# でさ, てさ



## Starfrown

I found this sentence in a manga:


ちょいと......人間を......殺っちまったんでさ......


(Note that 殺る is read やる above)


I know what the sentence means, but what exactly is expressed by the ending "-de sa" or "-te sa"?
 
Edit: I guess my question is: Why use the ~te form before sa?


----------



## SpiceMan

Hmm... hard to explain.

んで　is http://www.guidetojapanese.org/particles3.html (The の particle as explanation section)

the last さ is "(sentence end, mainly masc.) indicates assertion;" according to the Jim Breen's wwwjdic... 

Neither explanation convince me, but they are better than what I can do myself


----------



## Flaminius

Starfrown said:


> Edit: I guess my question is: Why use the ~te form before sa?


Hello,

Probably a contraction of ですわ, でさ is a variation of です.  In fact _-te_ cannot appear after の (which is realised as ん in this phrase).

I have never encountered でさ in real life but historical novels use it  all the time as part of dialectal polite speech.


----------



## Starfrown

Flaminius said:


> Hello,
> 
> Probably a contraction of ですわ, でさ is a variation of です. In fact _-te_ cannot appear after の (which is realised as ん in this phrase).
> 
> I have never encountered でさ in real life but historical novels use it all the time as part of dialectal polite speech.


 
I know that ~te cannot appear after the nominalizer "no"; I just thought this might apply to verbs other than the copula.  Would ですわ not be considered feminine?


----------



## Flaminius

> Would ですわ not be considered feminine?


Ah, yes but they are different.  The feminine ですわ has a rising pitch towards the end, whereas the masculine ですわ doesn't.  Both types of ですわ are natural in modern day conversations.  It is only でさ (< ですわ m.) that's dialectal or historical.


----------



## Starfrown

Interesting. I have never heard of masculine sentence-final "wa" before. Is it essentially the same as the feminine "wa" in usage, i.e. indicating light assertion, etc.?


----------



## Flaminius

Hi,

The _wa_ in _desuwa_ is more like Sense 2 of this definition:


> 軽い詠嘆や驚きなどの気持ちを表す。
> 
> ・ほんとうによくやる―、あの男は
> ・これは驚いた―​


​


----------



## Starfrown

O Flamini docte, multas gratias tibi ago.


----------



## SpiceMan

Starfrown said:


> Interesting. I have never heard of masculine sentence-final "wa" before. Is it essentially the same as the feminine "wa" in usage, i.e. indicating light assertion, etc.?
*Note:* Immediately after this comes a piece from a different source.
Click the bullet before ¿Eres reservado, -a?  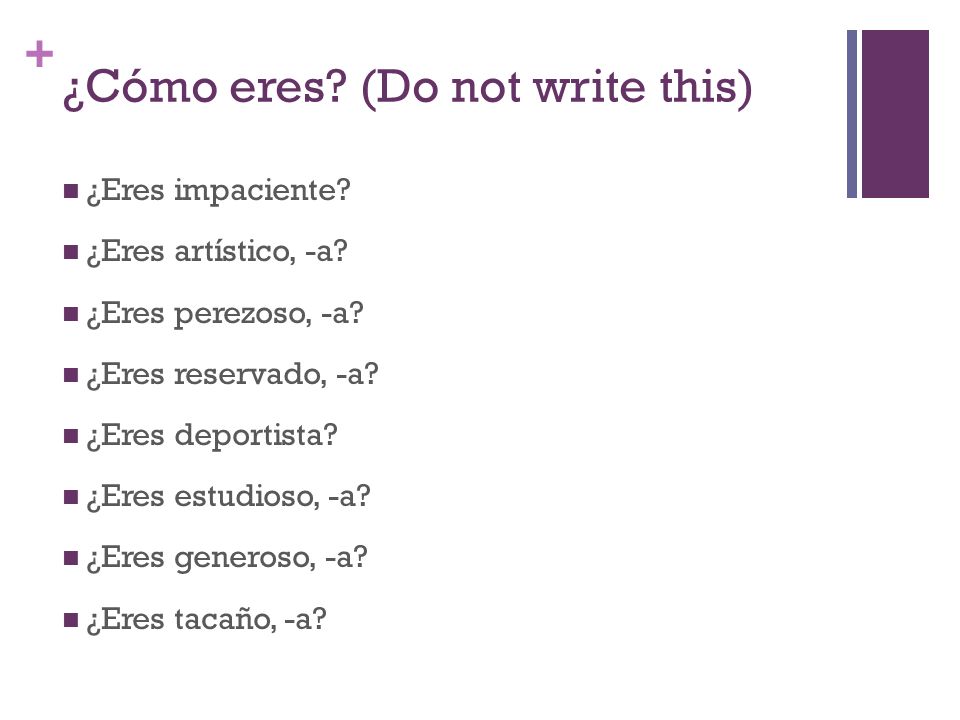click(71, 375)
Just as a side note. In the Kansai area, ending "wa" usage is not restricted to women. 

For instance, "kaeru wa!" is, in my opinion, more likely to be said by a man than a woman around here (Osaka).

That said, some phrases (which I can't come with a rule or something since I haven't been really paying attention about this) still sound femenine even in this area. So I avoid using this wa except on phrases that I know are safe.
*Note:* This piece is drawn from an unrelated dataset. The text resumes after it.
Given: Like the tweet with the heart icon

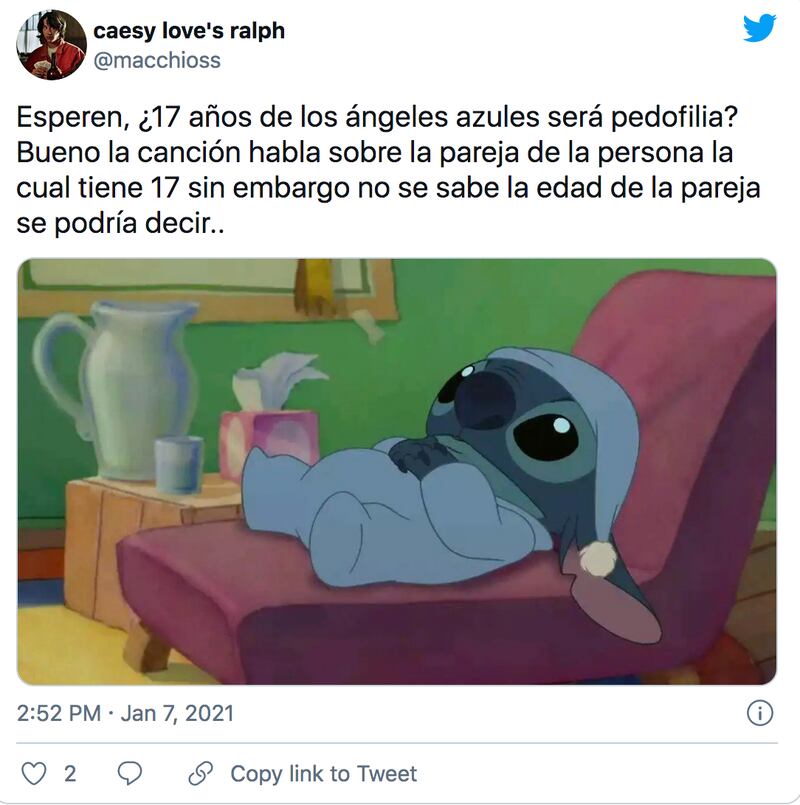Looking at the screenshot, I should point(33,773).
Just wanted to mention this because you might hear a desuwa from a guy and it might be that he isn't gay p), but just not speaking in 標準語.


----------



## akimura

Starfrown said:


> ちょいと......人間を......殺っちまったんでさ......
> 
> I know what the sentence means, but what exactly is expressed by the ending "-de sa" or "-te sa"?



To the extent that I can think of, this type of さ generally functions as "and, ..." or "so, ... ".  The sentence that ends with さ is quite often used to start a new topic, and sentences that follow are expected to describe what the speaker really want to say.  If no setences follow the the previous sentece that ends with さ, which is probably the case with the topic sentence, it often connotates a feeling of "you know...". 
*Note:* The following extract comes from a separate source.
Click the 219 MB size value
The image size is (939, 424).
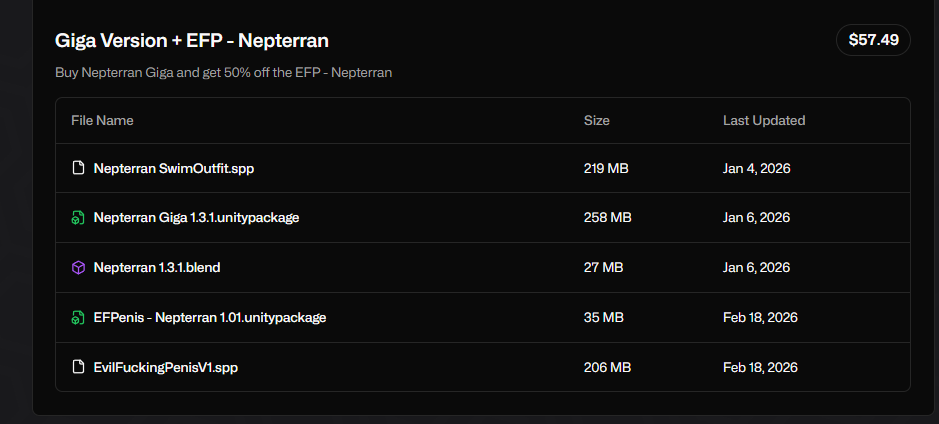(606, 168)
I've lived in Tokyo, Kanagawa, and other reagions but all in the Kanto area in my lifetime, and I've used, and heard, this さ quite often.

Some examples:今朝雨に降られちゃって*さ*、ずぶ濡れになっちゃったよ。
I got caught in rain this morning, *and* I got soaking wet.

今朝雨に降られちゃって*さ*。
I got caught in rain this morning. （silence, with a feeling of and, so, you know, or you know what happened)

A: どうして今、今朝と違う服きているの？
   Why are you in a different outfit now than this morning?
B: さっき雨に降られちゃって*さ*。
I got caught in rain just now, (silence, with a feeling of "that's why I'm in a different outfit" plus "I'm beaten." but speaker B chooses not to say so because first, it is redundant to say, "I'm in a different outfit." and second, speaker B here is probably expecting that speaker A can understand that speakerBfeels beaten.)
​A more vulgar version is よ, for example:今朝雨に降られちゃって*よ*、ずぶ濡れになっちまったよ。
​For this よ, because the speaker is so wild that I couldn't think of a situation where he starts to get much milder, care about the listener, saying, "you know".  Therefore, it is very likely that the speaker will almost always continue to say something.  This vulgar よ happens to somewhat close to English "yo" but in a totally different sense.  This is more or less why you could find a fair amount of よ in Japanese hip hop or rap music.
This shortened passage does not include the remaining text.